A drop set is performing two or more sets immediately following each other using lighter weight with each subsequent set.  The primary benefit of the drop set is increased time under tension.  On the first set the muscle fails with a heavy load.  But by dropping the weight the muscle can continue to contract.  This is due to the different fibers utilized for different loads and movement speeds.  Drops sets allow more total reps to be performed which can result in more muscle fiber recruitment and consequent growth.

Consider this strategy  for choosing how much weight you should be lifting:

  • Set 1: – Choose a weight you’d fail at 4-6 reps.
  • Set 2: – Reduce weight by 5 lbs. 8-10 reps
  • Set 3: – Reduce weight by 5 lbs. 10-12 reps
  • Set 4: – Reduce weight by 5 lbs. 12-15 reps
  • Set 5: – Reduce weight by 5 to 10 lbs. 15-20 reps

What is a Superset?

superset is a combination of two or three moves that either work the same bodypart or opposing muscle groups, and the exercises are done back to back with no rest in between.

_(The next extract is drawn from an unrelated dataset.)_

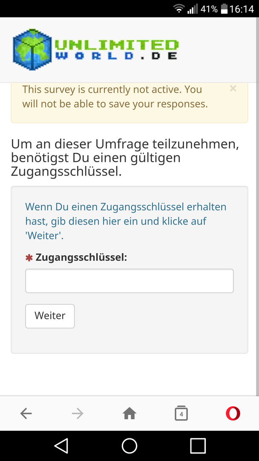Tap the 16:14 clock
The height and width of the screenshot is (461, 259).
pyautogui.click(x=242, y=9)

Typical supersets are a seated row with a push-up for back and chest and an overhead press with a seated lateral raise for shoulders. Between supersets you rest only long enough to recover and catch your breath, then hit it again. This helps you save time, burn fat and spike your metabolism.

Super sets can also be performed using the same muscle group with different exercises.  For example, after completing a set of skull crushers you can finish off your triceps by going directly into a close grip bench press.  This changes the loading on the target muscle.  And the compound movement of the close grip press means other muscles like the chest can help out.  The end result is more total work being done by the muscle which will lead to more gains.

What is a Giant Set?

giant set is a circuit of four or more moves for one bodypart performed one after another with little to no rest in between. For example, you might do an overhead press, a lateral raise, a rear-delt raise and an upright row for shoulders, rest a few minutes to catch your breath, then repeat. Giant sets increase the intensity of a workout by overloading a muscle group and pushing it to its limit to burn fat and boost the cardiorespiratory response.

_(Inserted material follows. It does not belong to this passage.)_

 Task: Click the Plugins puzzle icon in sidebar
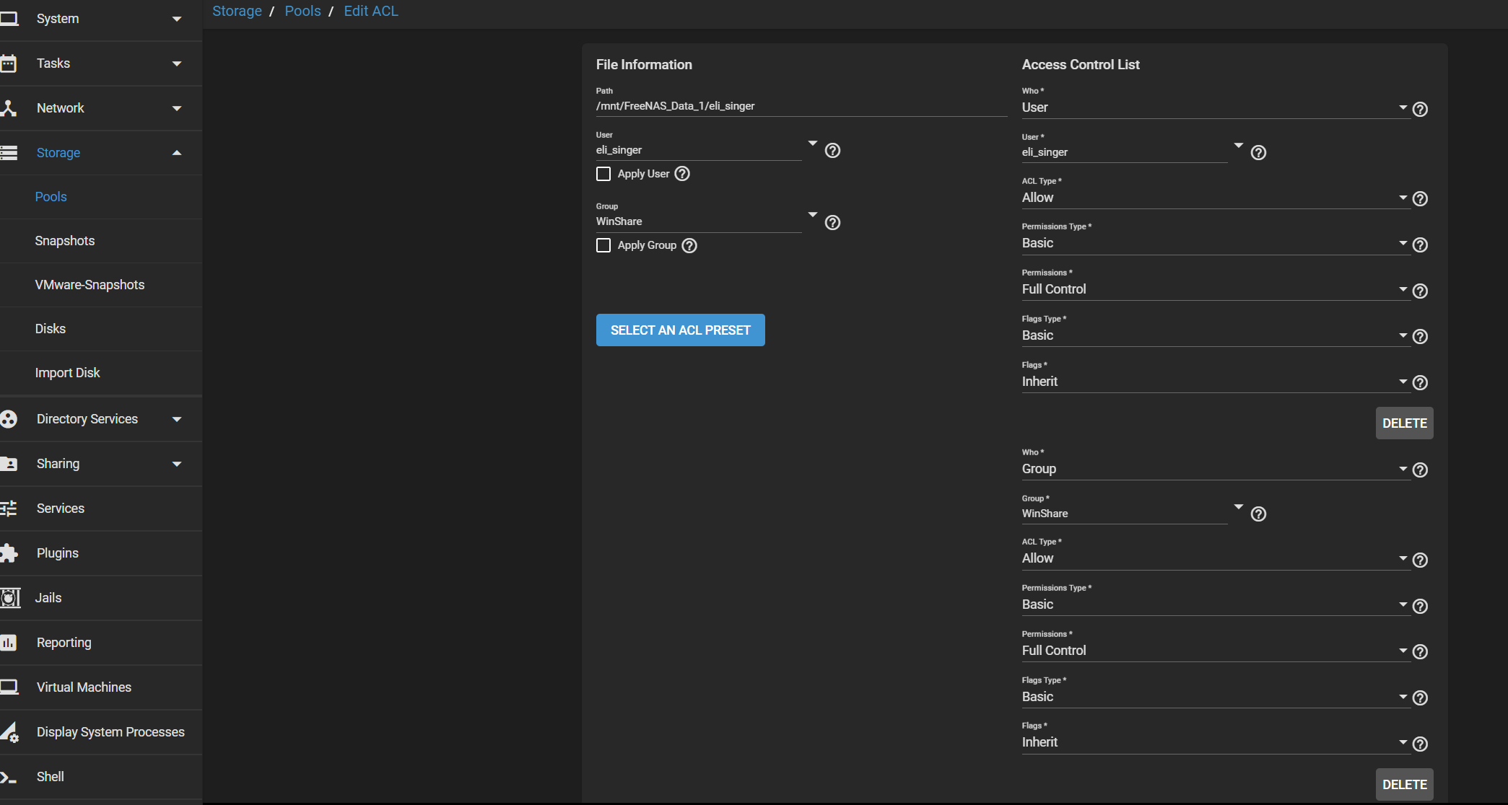9,553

For example, a chest giant set might consist of 10 reps on a flat bench press, 10 reps of dumbbell pec flies, 10 reps on an decline bench press and 10 reps of incline dumbbell presses. You can tailor the giant set to whatever muscle group you’d like to work (i.e., back, legs, arms, etc.), and you can create any combination of corresponding exercises.

Giant sets have been shown to improve the weight lifted during one-rep maximum, peak and shuttle-run performances as well as improving lean muscle mass, reports a study in Journal of Strength & Conditioning Research.